God is obviously called 'lord' all over the Bible and the sin of the Baal priests (1 Kings 18:40) was not that they called upon some other deity but rather their incessant howling of the word 'lord' without any further responsibility or effects (see Matthew 7:21 and 11:4-5).
The second part of our name comes from the root שלש (shalosh), which pertains to the number three:
שלש
The noun שלש (shalosh) or שלוש (shalosh) or שלשה (shalosha) means three and is also the base for the words for thirteen, thirty, third, and so on. The number three may represent confirmation (of two witnesses), the smallest form of "many," i.e. a few or some, or the smallest possible cycle.

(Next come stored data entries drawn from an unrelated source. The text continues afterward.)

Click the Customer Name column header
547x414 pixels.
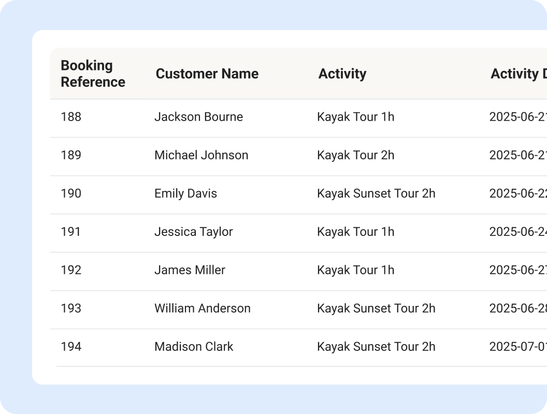[207, 73]
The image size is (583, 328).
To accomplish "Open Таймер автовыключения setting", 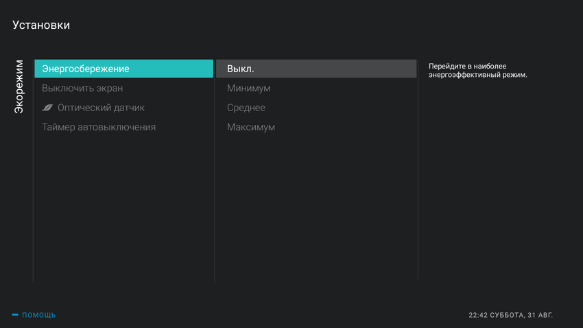I will pyautogui.click(x=99, y=127).
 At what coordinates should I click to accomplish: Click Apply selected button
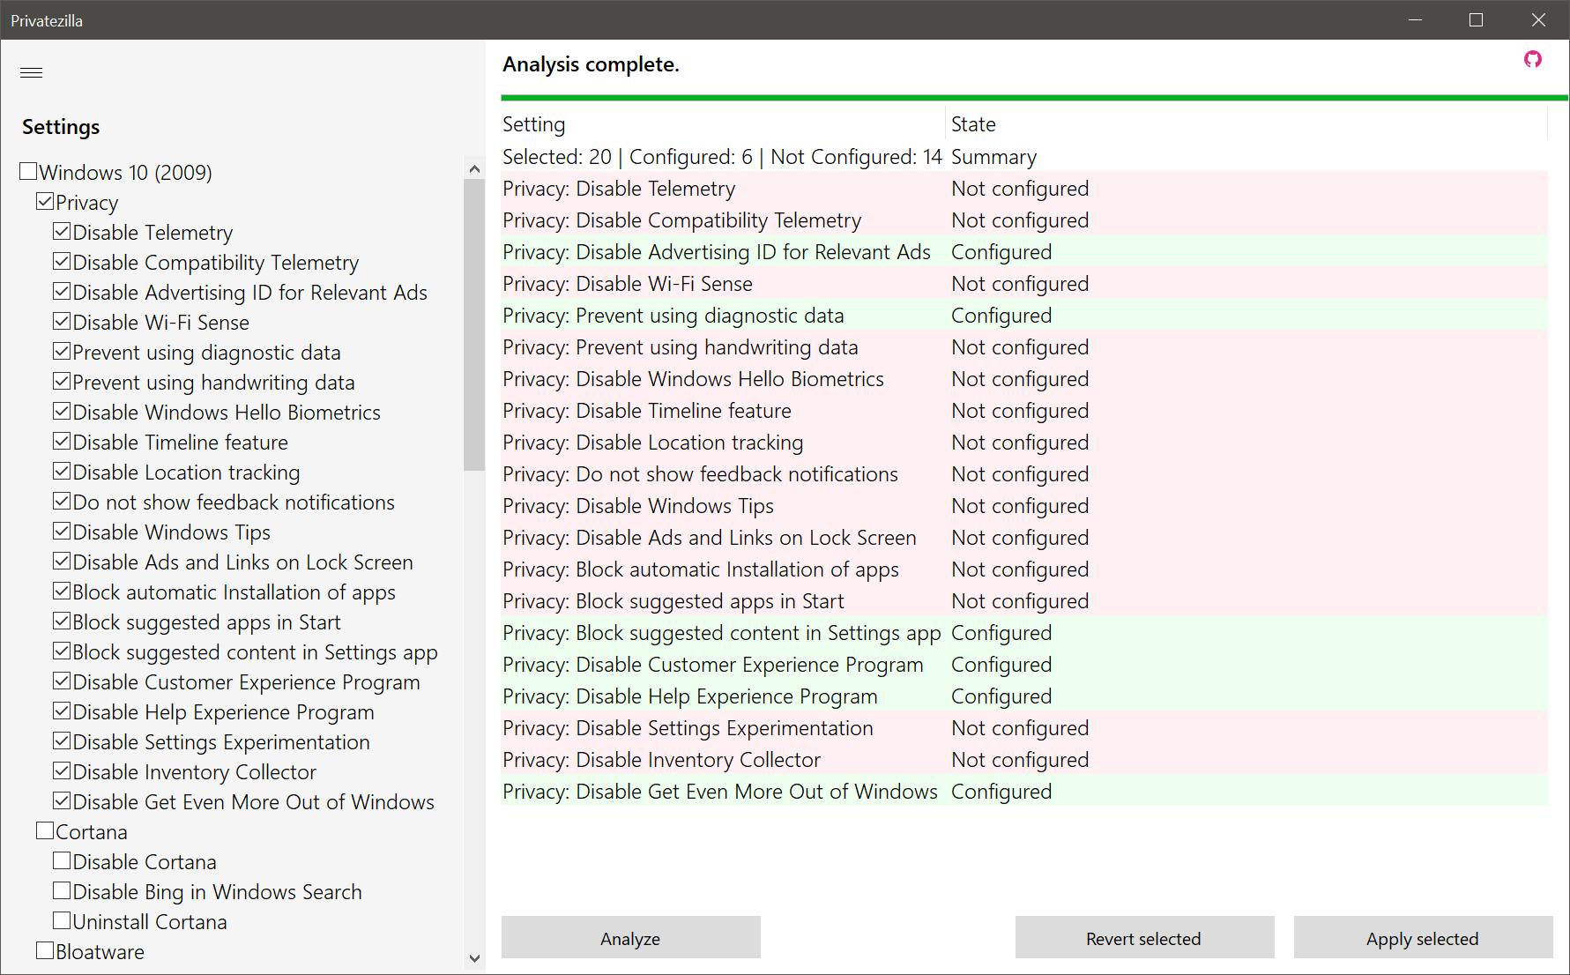pos(1422,938)
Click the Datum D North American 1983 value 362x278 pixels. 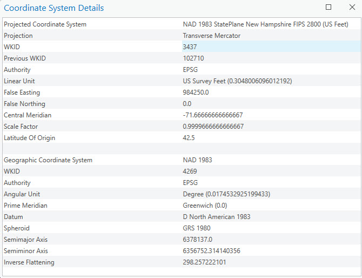tap(217, 217)
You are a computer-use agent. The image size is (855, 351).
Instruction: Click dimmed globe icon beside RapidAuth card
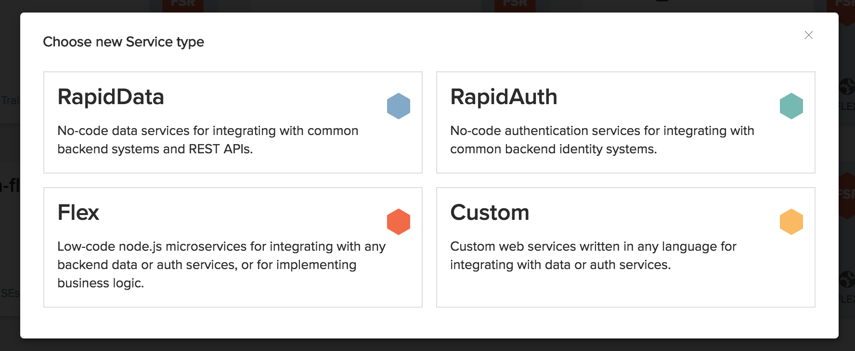[x=847, y=87]
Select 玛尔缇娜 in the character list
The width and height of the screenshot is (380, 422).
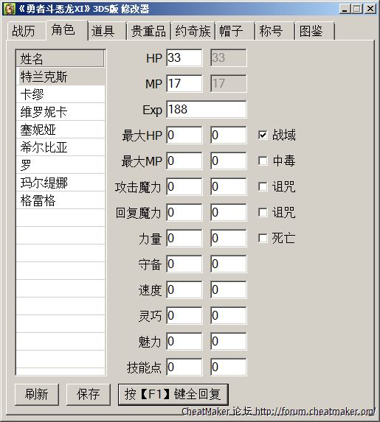(x=61, y=183)
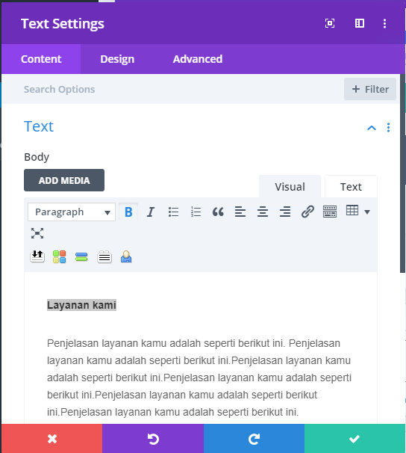
Task: Center align the text
Action: tap(263, 212)

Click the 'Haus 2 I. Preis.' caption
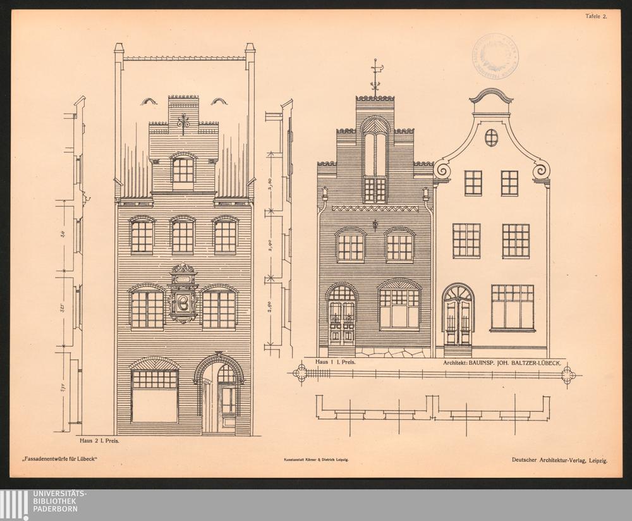(x=99, y=441)
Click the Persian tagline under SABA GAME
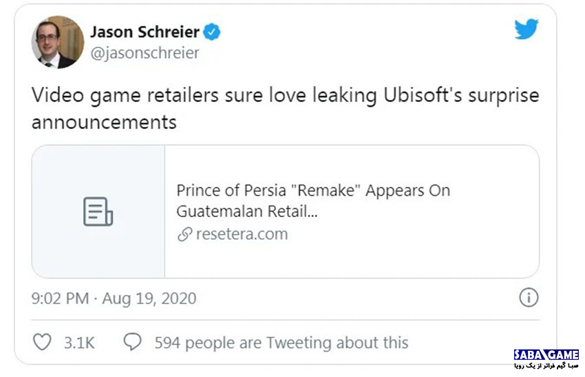The width and height of the screenshot is (585, 377). coord(546,366)
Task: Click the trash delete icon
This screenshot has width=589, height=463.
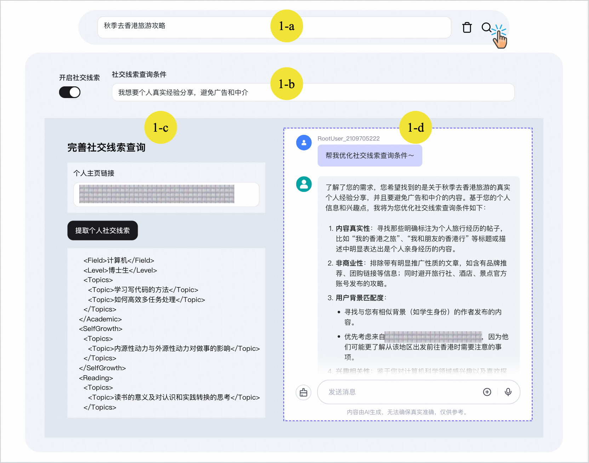Action: point(467,27)
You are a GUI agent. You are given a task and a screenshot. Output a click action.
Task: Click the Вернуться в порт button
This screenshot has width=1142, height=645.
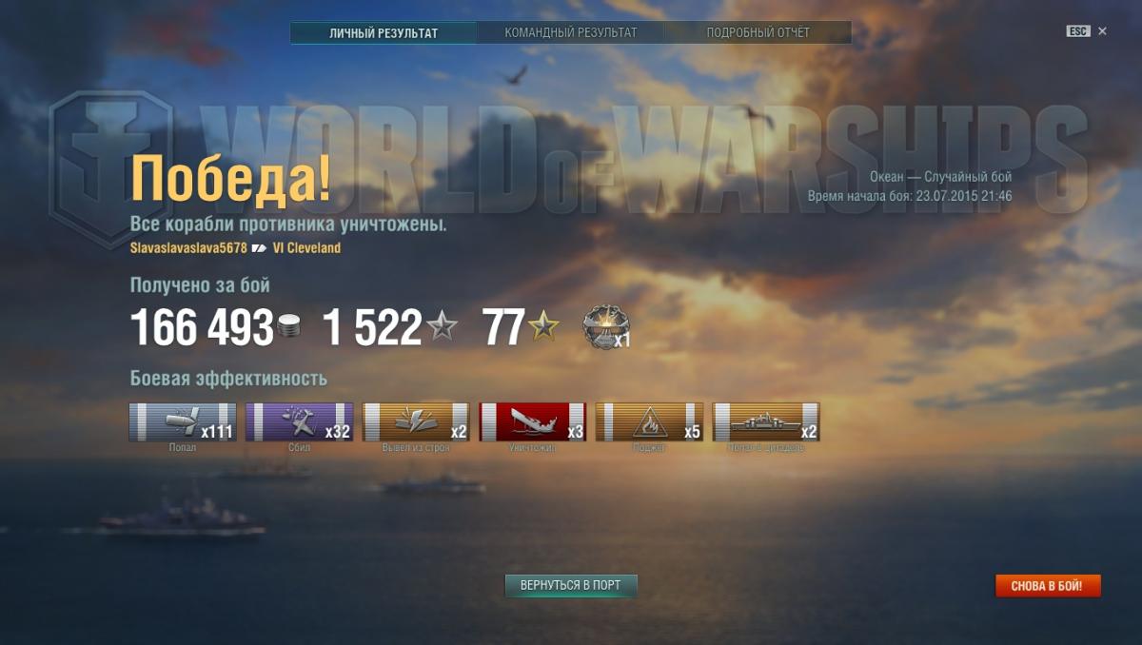pyautogui.click(x=570, y=585)
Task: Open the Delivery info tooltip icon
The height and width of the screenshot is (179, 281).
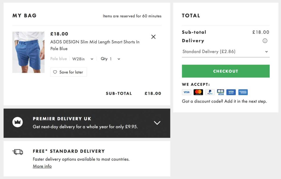Action: pos(265,41)
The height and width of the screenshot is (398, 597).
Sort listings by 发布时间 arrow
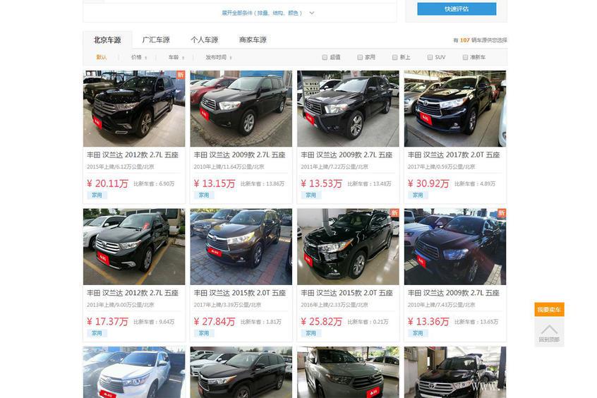tap(231, 57)
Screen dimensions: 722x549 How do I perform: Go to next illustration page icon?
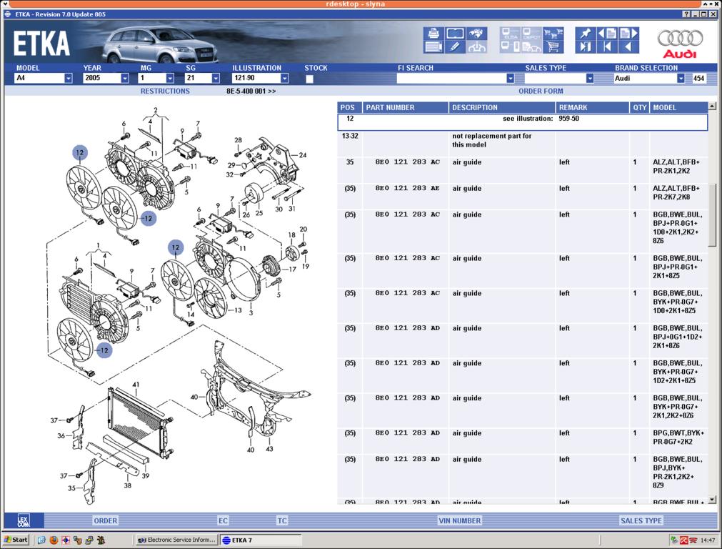tap(628, 34)
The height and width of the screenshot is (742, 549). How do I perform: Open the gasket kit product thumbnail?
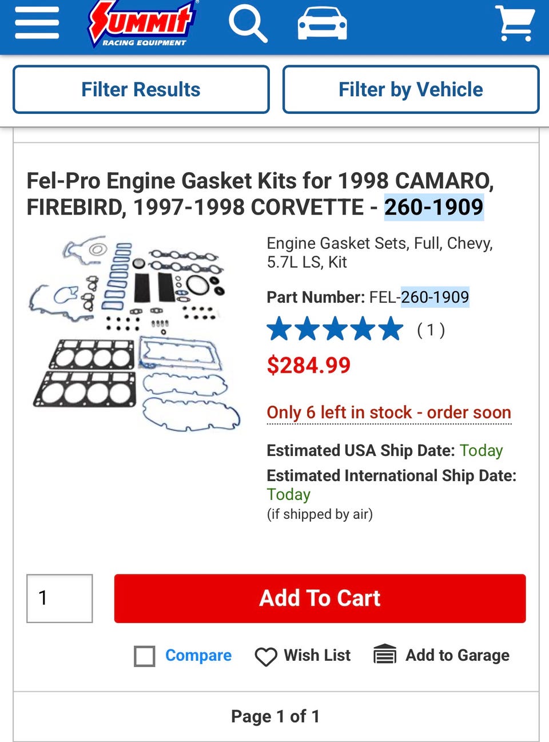pyautogui.click(x=134, y=334)
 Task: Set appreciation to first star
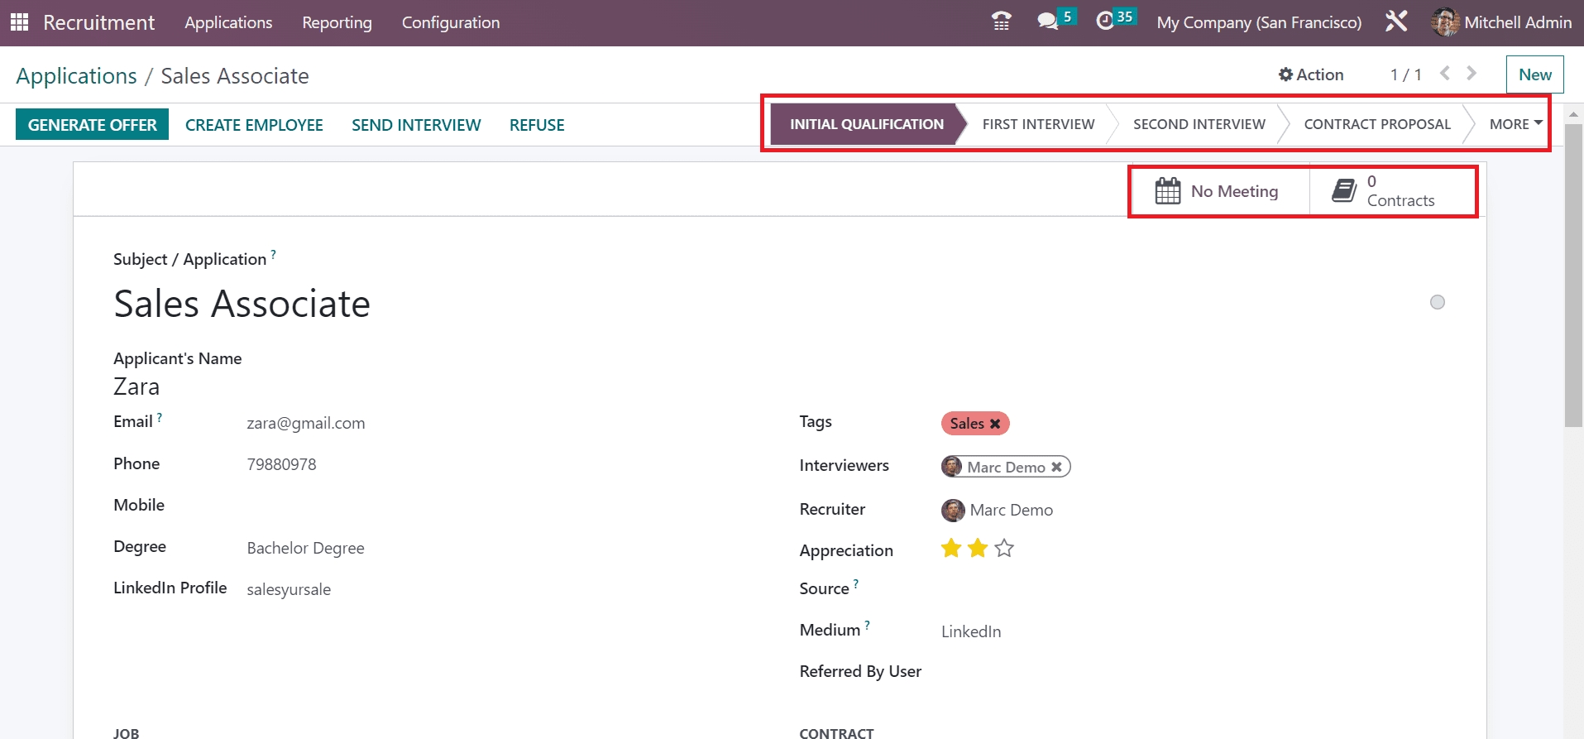pyautogui.click(x=951, y=549)
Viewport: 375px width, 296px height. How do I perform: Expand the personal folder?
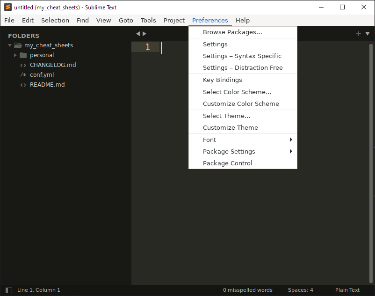point(15,55)
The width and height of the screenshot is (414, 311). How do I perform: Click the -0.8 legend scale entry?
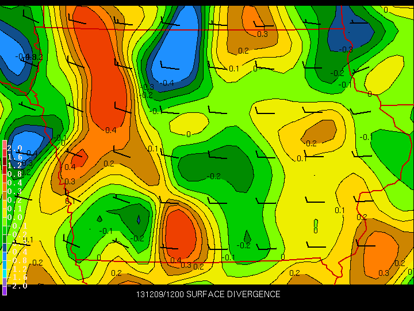coord(17,260)
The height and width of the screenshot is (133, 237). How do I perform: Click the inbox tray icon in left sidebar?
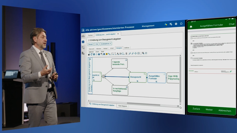(83, 35)

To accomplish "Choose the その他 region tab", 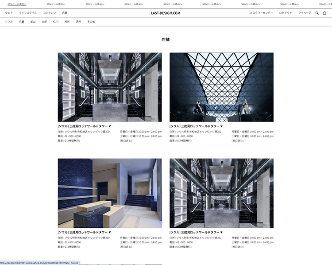I will point(91,21).
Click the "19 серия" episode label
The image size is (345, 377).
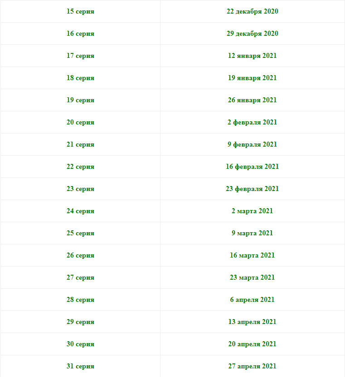click(x=80, y=100)
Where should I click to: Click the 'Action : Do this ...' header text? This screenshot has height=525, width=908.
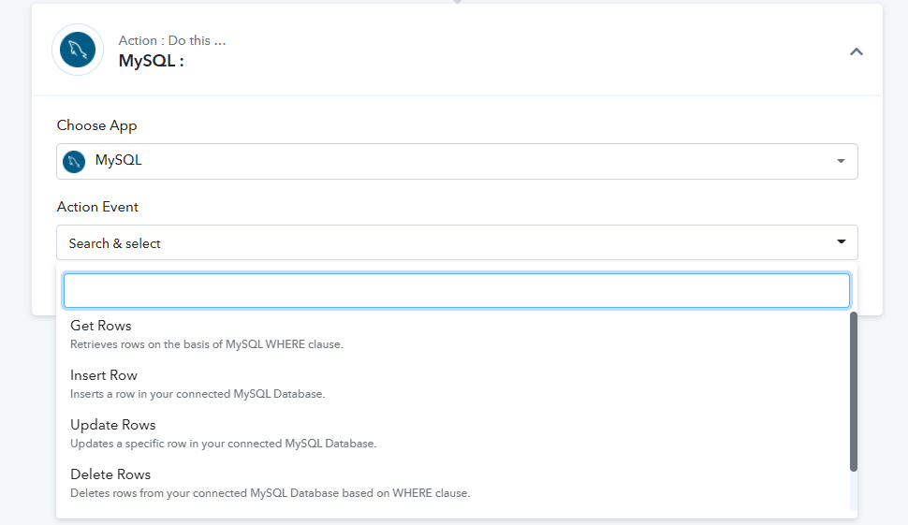click(x=172, y=40)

It's probably prudent to note that the contemporary idea of a Divine Triad or Trinity stems from the Roman Capitoline Triad and not in the least from anything remotely Biblical. Of course there are Father, Word and Spirit but they are one and not at all three, or five or a hundred. Nobody within the Jewish tradition associated God with any number other than one.
🔼Baal-shalishah meaning
For a meaning of the name Baal-shalishah, NOBSE Study Bible Name List reads Lord Of Shalisha (probably because there is also a town named Shalisha).
Jones' Dictionary of Old Testament Proper Names proposes Having A Third, but that's a touch liberal. The name Baal-shalishah is indubitably part of the cluster of names dedicated to Baal.
BDB Theological Dictionary does not interpret the name Baal-shalishah.